Two things raced to the line for Anderson: Metal spark plug wire covers that when worn would short out the plugs and cause a "stumbling" miss and the beautiful sound that the set of continental glass pack mufflers made.
This engine's big brother, a 322-cubic-inch powerplant, came standard in the very luxurious 1954 Buick Skylark, last week's Guess the Vehicle. The first Skylark was made in 1953 and both only came as convertibles.
Morris Olson of Brainerd submitted this photograph. Can you guess the year, make and model as well as any other information about this vehicle? You can respond by calling 855-5888 and leaving a message. You can also e-mail Clint at email@example.com.
Correct guessers were Tom Erickson, Harry Austin, Kyle Bollig of Florida, who was visiting his brother in Brainerd, Russ Moore, Larry Olson, Rosemary Petrich, Larry Knutson, Ted Toensing and Clem Belcher.
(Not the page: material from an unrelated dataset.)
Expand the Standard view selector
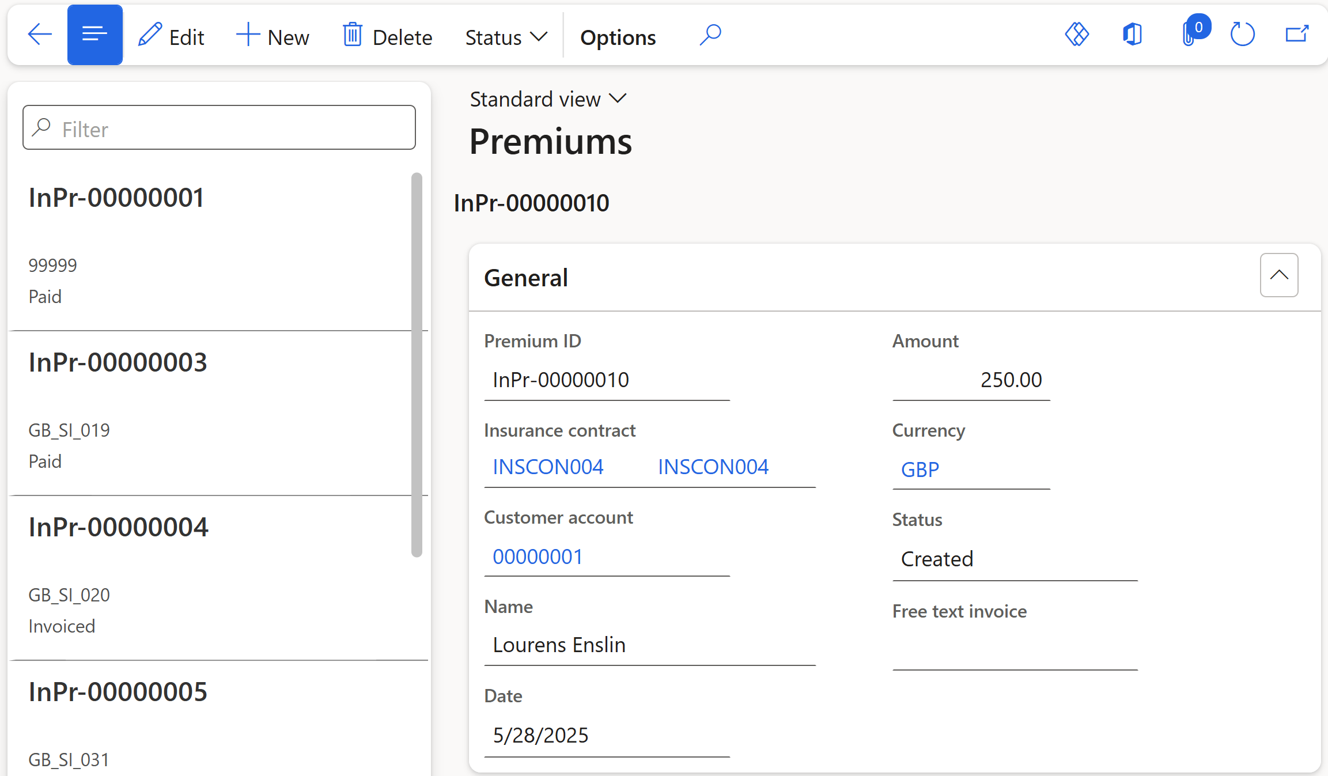This screenshot has width=1328, height=776. tap(548, 99)
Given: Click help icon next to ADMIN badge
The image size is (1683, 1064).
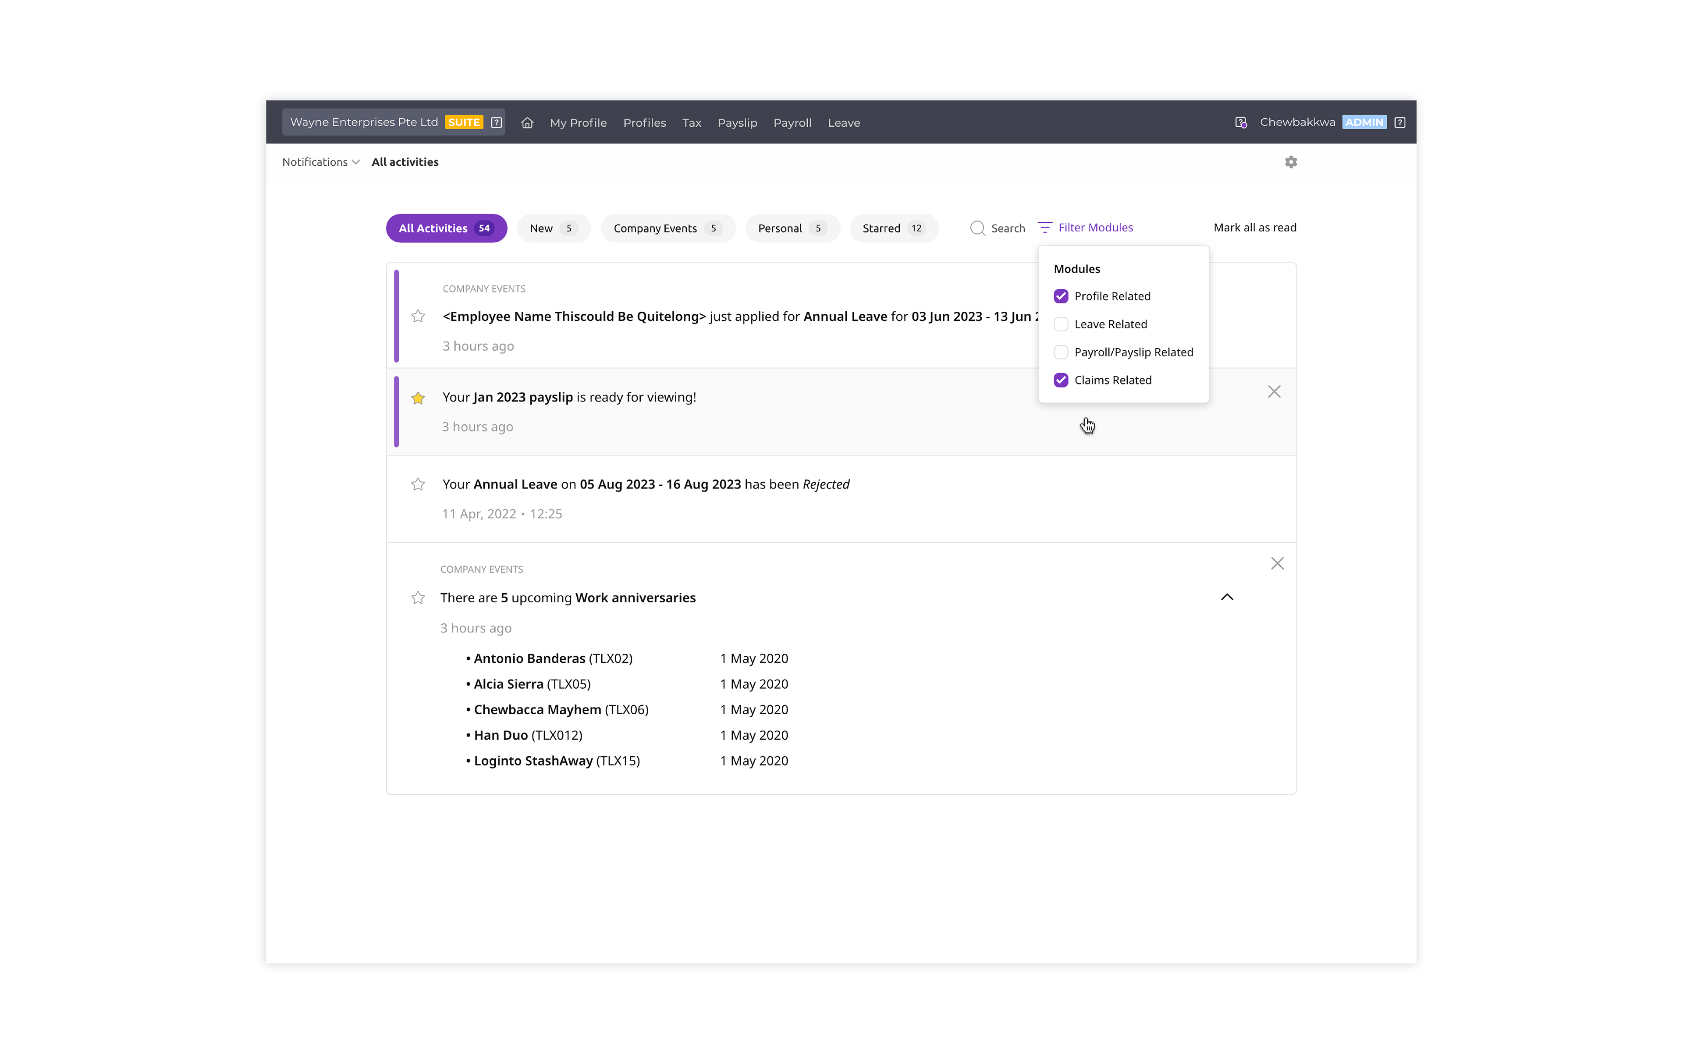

Erickson said that this car also was the first to have a wraparound windshield.
Moore said that these Skylarks cost $4,483 new. Only 836 were built.
Petrich wrote that standard equipment on a 1954 Skylark was power steering, power brakes, power seats, wire spoke wheels and white sidewall tires.
Toensing wrote that this '54 Skylark was built on a Century frame instead of the Roadmaster frame that the 1953 Skylark was built on.
Olson said that the Skylark weighed 4,260 pounds.
Unlike most Buicks, these early Skylarks didn't have the trademark Ventiports or "port holes" on their front fenders, said Petrich and Toensing.
This 1954 Buick Skylark convertible, No. 320 of 836 built in 1954, was last week's Guess the Vehicle. Brainerd Dispatch/Clint Wood
These portholes, introduced in 1948, allowed children to identify a Buick by how many portholes it had, and have been taken on and off Buicks ever since. They were discontinued in 1958 only to be re-introduced in 1960 as small, elongated chrome decorations. They appeared on at least some Buick models into the early '80s. The 2003 Park Avenue Ultra also had portholes.
The idea for these portholes came from the World War II fighter planes.
This week's trivia
This week's trivia question is "When was the last year you could order a full-size Buick with a standard transmission?"
The answer to last week's trivia question, "Which car was named Motor Trend's Car of the Year in 1971?" was the Chevrolet Vega.
The magazine reported that the Vega won over nine other candidates and its testing of the winner that year was one of the most thorough analyses it ever had on a Car of the Year.
Rosemary Petrich, the first correct guesser, wrote that the '71 Vega had a single carburetor that produced 90 horsepower or a two-barrel carburetor that produced 110 horsepower. This year, Vega also was the first General Motors vehicle to offer front wheel disc brakes, she said.
Other correct guessers were Larry Roscoe, Olson, Erickson, Toensing and Mark Kargel.
Roscoe wrote that he did not like the way a Vega's floor shifter operated. "I had to push down on the lever, like pushing it into the floor, and then over and back to find reverse," he said.
He said the Vega's strange engine design prompted a salvage yard owner to state it was "only good for those building their own woodsplitters."